Ela aponta para a necessidade de se frear o processo de extermínio de jovens negros e de se responsabilizar o Estado brasileiro pelo genocídio, termo contestado pelas representações oficiais do Estado, mas enfatizado pelo movimento negro.

“Nós fazemos questão de usar o nome de genocídio porque isso não é um processo de morte qualquer. Como eu já te falei, nós encaramos isso como uma limpeza étnica de todos os governos no Brasil, estaduais e municipais”, conta.

A universidade pública, bancada com os impostos da população, também deve ser cobrada sobre o tema. Jupiara Castro acredita que a universidade não reflete sobre as problemáticas da comunidade negra, entre elas, o genocídio: “Ela pensa e discute outras etnias que não sejam a negra”.

Para ela, aquilo que a universidade propõe sobre o tema são iniciativas isoladas, seja de professores, grupos, ativistas, e estudantes.

“A contribuição da universidade para a população negra é zero. Sem medo de errar. E não venha dizer que dar esse espaço para o Núcleo de Consciência Negra é um passo, porque a gente sabe que a dívida é muito grande”.

Jupiara acredita que o tema do genocídio precisa ganhar as ruas, para que a população entenda que esse não é um problema apenas do negro, mas de todo o conjunto da sociedade. Pensa também ser fundamental que parlamentares construam leis com o intuito de frear esse problema, que se acabe com a Polícia Militar, que se reeduque a Polícia Civil para que trabalhe junto à população, e que se vigie o poder judiciário.

“Se nada disso der certo, devemos adotar a filosofia de Malcom X e Angela Davis. Temos que fazer o que tem que ser feito. O que não podemos mais é permitir o assassinato dos nossos jovens negros com o consentimento do Estado”.

Cotas: além das vagas, uma disputa pelo conhecimento

As cotas raciais, bandeira histórica do Núcleo de Consciência Negra da USP, foram adotadas neste ano. Na noite da terça-feira, 04 de julho, o Conselho Universitário da Universidade de São Paulo (USP), instância deliberativa mais importante da instituição, aprovou a adoção de cotas raciais.

A proposta aprovada passa a valer já para o próximo vestibular da USP, a ser realizado ainda este ano. Com crescimento gradativo, a reserva de vagas para escola pública será de 37% para 2018, 40% para 2019, 45% para 2020 e 50% a partir de 2021. Dentro dessa medida, as cotas raciais devem respeitar a proporção populacional de raça no estado paulista, que hoje é de 37,2%.

Jupiara acredita que a entrada desses jovens vai modificar o ambiente universitário.

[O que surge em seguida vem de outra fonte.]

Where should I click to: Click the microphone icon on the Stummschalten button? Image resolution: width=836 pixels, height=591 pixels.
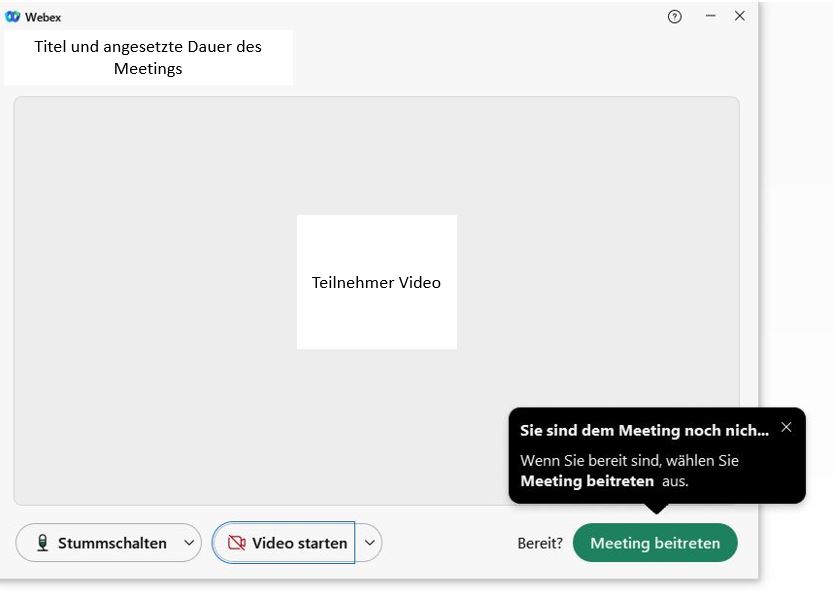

Os professores, para ela, não estão preparados para lecionar a jovens negros das periferias das grandes cidade.

“Eu acho que a entrada dos estudantes negros na universidade dá esse salto de qualidade. Ela traz essa diversidade cultural, que força os docentes, [e] não só os docentes, mas até o corpo técnico-administrativo a se reformular”.

Para ela, a universidade tende a abordar o mundo a partir de um olhar eurocêntrico e anglo-saxão, e esquecer as referências provenientes do continente africano.

As cotas e a maior entrada de jovens negros se transformam em uma ferramenta fundamental para a superação do epistemicídio, conceito que significa o silenciamento e a ausência de referenciais, teóricos e saberes de determinados grupos, no caso do Brasil, de negros e indígenas. “Eu acho que essa não é uma disputa qualquer, é uma disputa do conhecimento e do saber”.

As cotas, porém, não representam o fim da luta contra o genocídio e o racismo na universidade e fora dela. A conjuntura política e a PEC 55, aquela que prevê o congelamento dos gastos públicos para os próximos 20 anos, tende a dificultar a permanência desse jovem negro nas instituições públicas de ensino superior.

“Para estes discentes terá que ser garantido alojamento, alimentação, bibliotecas, hospital universitário, centro de saúde e uma bolsa de estudo, para efetivamente garantirmos a permanência desses discentes. Teremos mais, muito mais luta pela frente”.

Jupiara Castro e Maria José Menezes, outra histórica integrante do Núcleo de Consciência Negra da USP, foram homenageadas neste ano pelos estudantes da universidade por conta da luta que travam há anos pelos direitos dos afro-brasileiros.

No que depender de Jupiara, a luta pela maior entrada de negros no ensino superior, pelo fim da desigualdade social, e pelo fim do genocídio negro seguem até que mais nenhum jovem seja assassinado, e que a juventude negra possa ocupar a USP.